In 1947 Mitchell achieved instant recognition with the publication of his classic Who Has Seen the Wind. Allan King directed the feature film based on the novel (1977) and an edition of the book illustrated by William Kurelek was republished in 1991. Mitchell's second novel was The Kite (1962) followed by The Vanishing Point (1973), How I Spent My Summer Holidays (1981), Since Daisy Creek (1984). In 1988 he published a novel of suspense, Ladybug, Ladybug..., followed by another novel, Roses Are Difficult Here, in 1990. He also published a mystery, For Art's Sake, in 1992.

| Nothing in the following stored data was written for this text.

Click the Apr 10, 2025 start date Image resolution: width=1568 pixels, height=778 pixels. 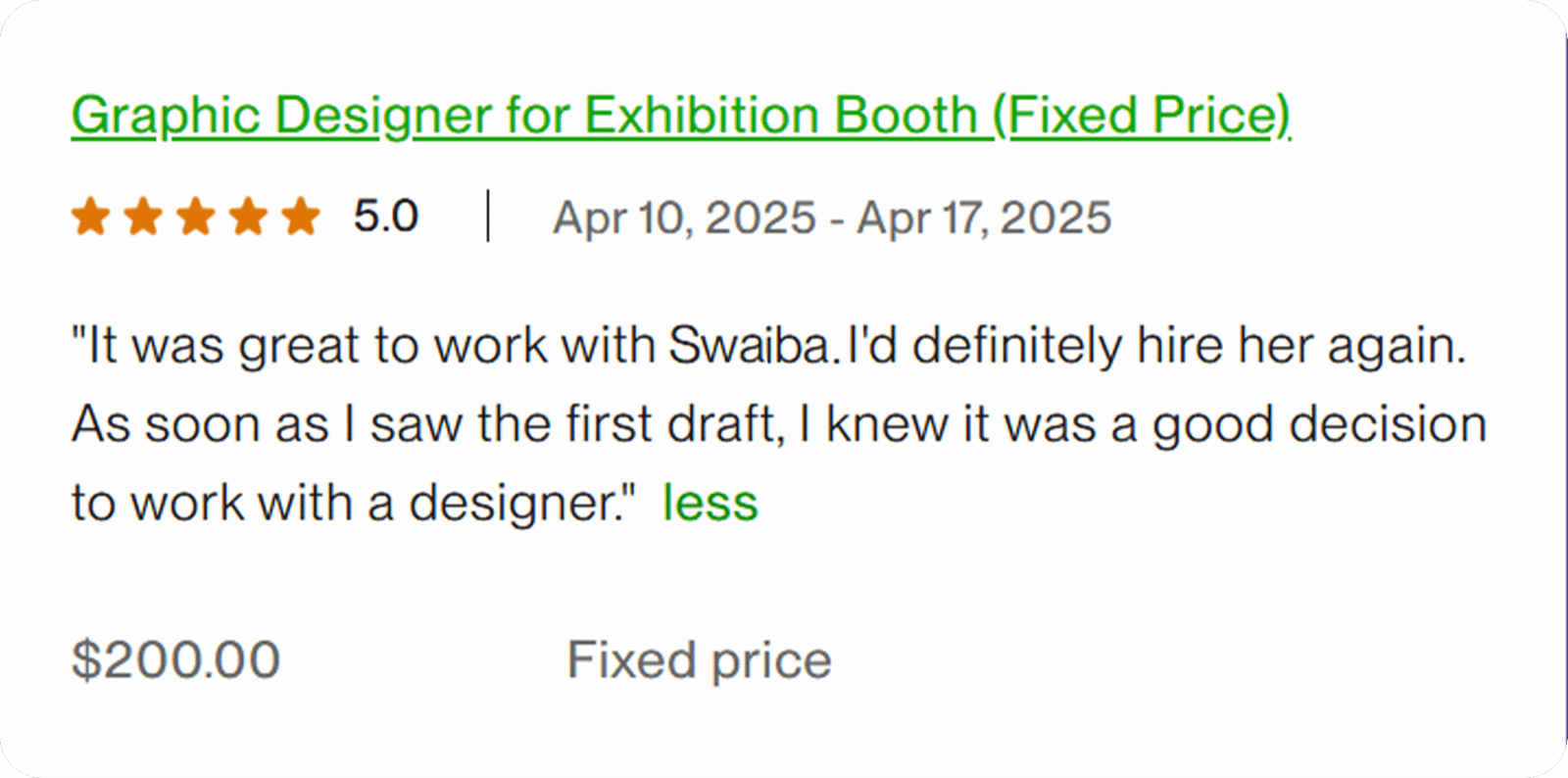click(683, 218)
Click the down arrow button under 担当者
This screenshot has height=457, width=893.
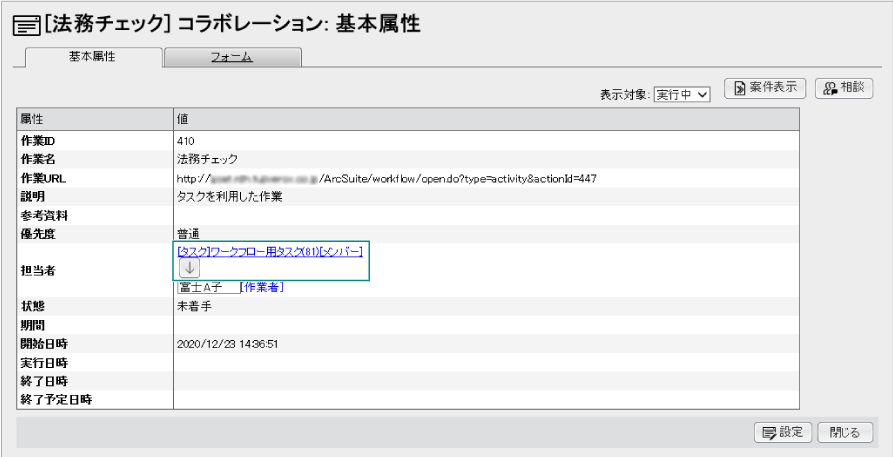(190, 267)
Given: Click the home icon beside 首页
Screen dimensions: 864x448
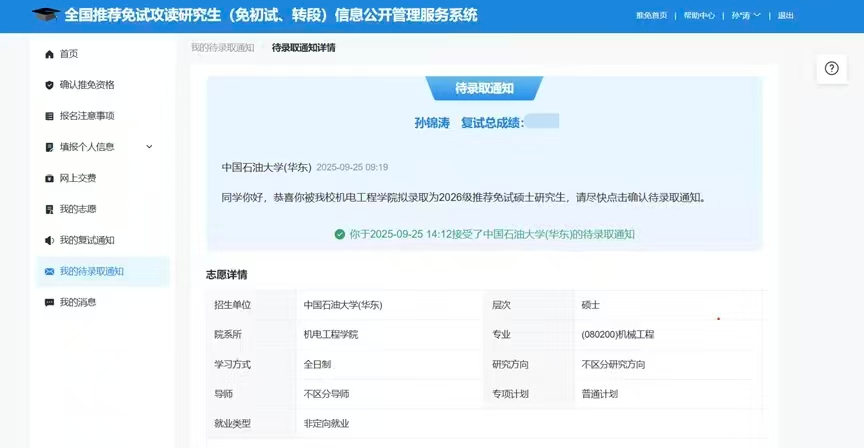Looking at the screenshot, I should (50, 54).
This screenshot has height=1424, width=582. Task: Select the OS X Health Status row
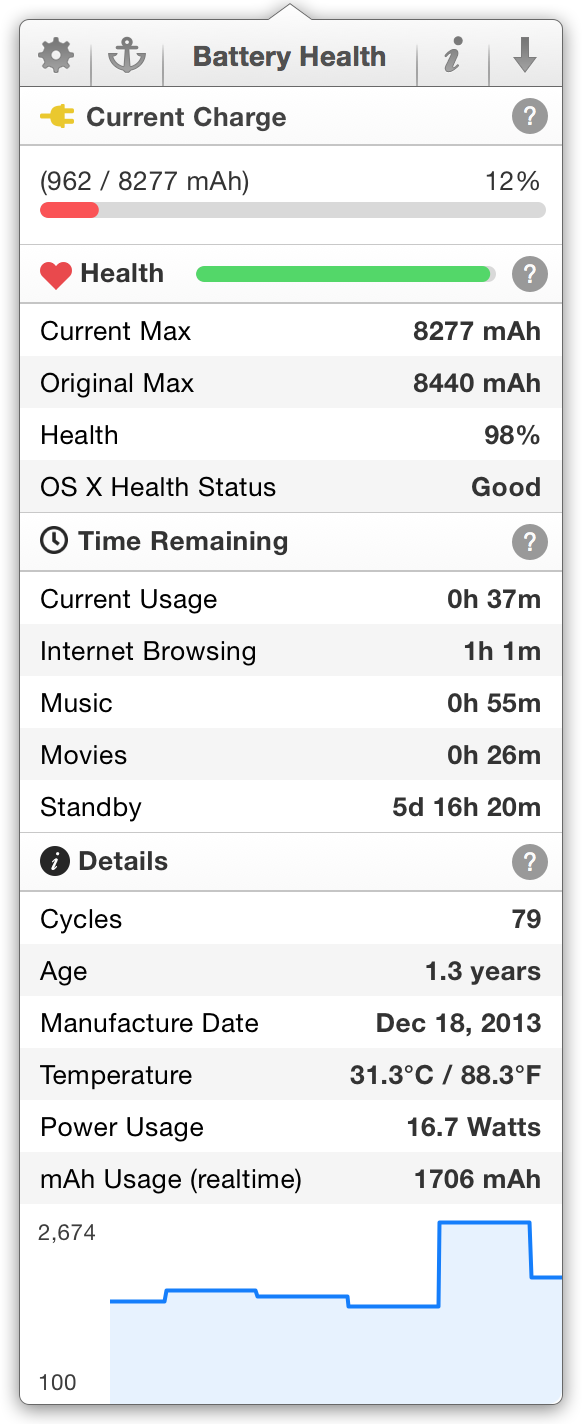pyautogui.click(x=291, y=487)
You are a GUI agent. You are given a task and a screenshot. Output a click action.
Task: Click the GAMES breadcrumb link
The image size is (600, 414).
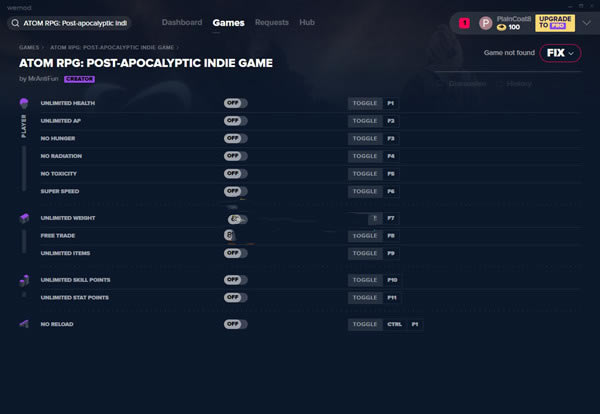click(x=29, y=47)
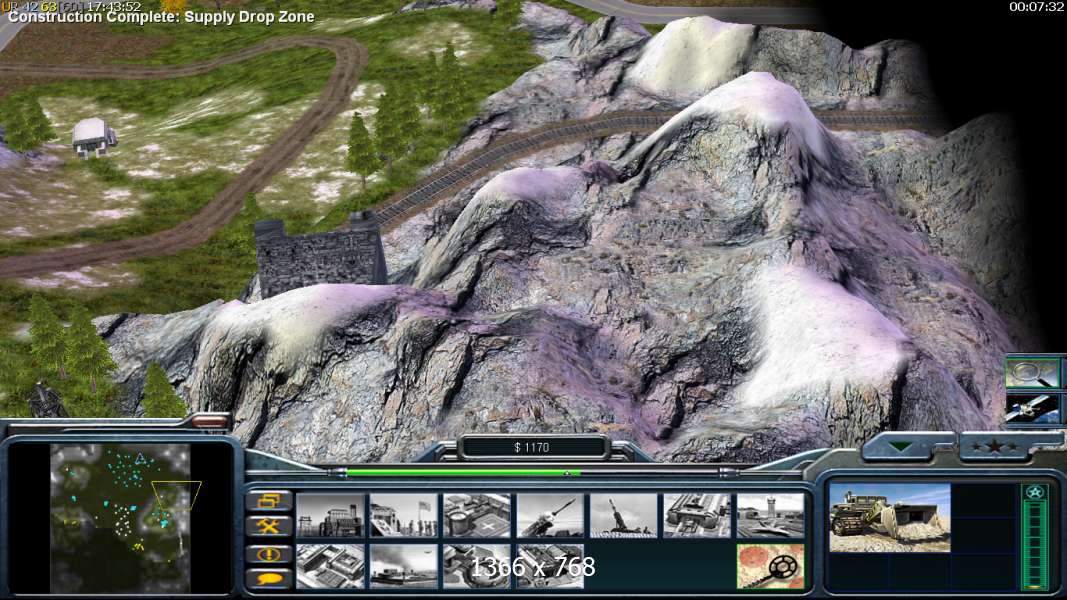Image resolution: width=1067 pixels, height=600 pixels.
Task: Click the selected dozer portrait
Action: click(x=890, y=517)
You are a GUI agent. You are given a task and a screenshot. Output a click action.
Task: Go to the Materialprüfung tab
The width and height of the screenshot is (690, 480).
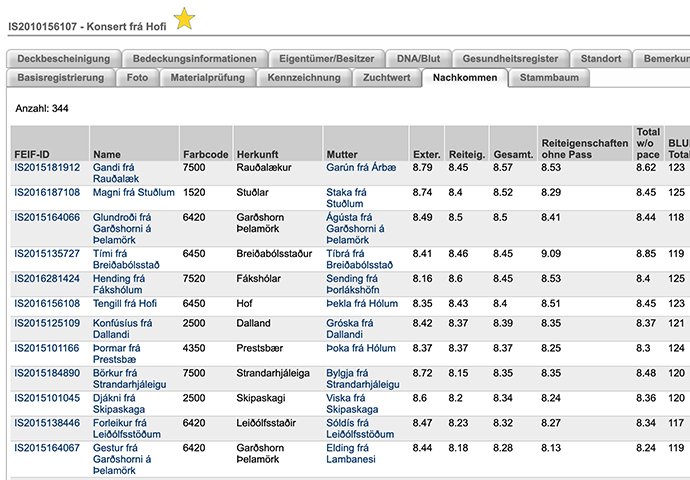(x=207, y=77)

Mitchell also wrote for the stage, radio and TV. The popular Jake and the Kid (1961) originated in stories written for Maclean's. The series ran weekly on CBC Radio 1950-56 and made Mitchell a national celebrity. The series was televised in 1961. The early radio plays The Devil's Instrument (1949) and The Black Bonspiel of Wullie MacCrimmon (written 1951, published 1965) were later revised as full-length plays; the latter was staged in 1979 by Theatre Calgary as were The Kite (1981) and 2 plays written for the stage, Back to Beulah (which won the Chalmers Award, 1976) and For Those in Peril on the Sea (1982). These plays were published in Dramatic W.O. Mitchell (1982). An illustrated edition of The Black Bonspiel of Willie MacCrimmon followed in 1993. Mitchell also wrote a musical, Wild Rose, in 1967. The audio book An Evening with W.O. Mitchell (1997) features the author reading from his own works in his inimitably dramatic style.
He received numerous awards and accolades for his work. In 1973 Mitchell became a Member of the Order of Canada. He was awarded several honorary degrees and received the Stephen Leacock Award for his book According to Jake and the Kid (1989). In 1992 he became an honorary Member of the Privy Council. After his death in 1998 the W.O. Mitchell Literary Prize was established for an individual who has produced a substantial body of work and who has acted as a mentor to new writers. Artifacts of W.O. Mitchell’s writing career are held and displayed by the Highwood Museum in High River, Alberta.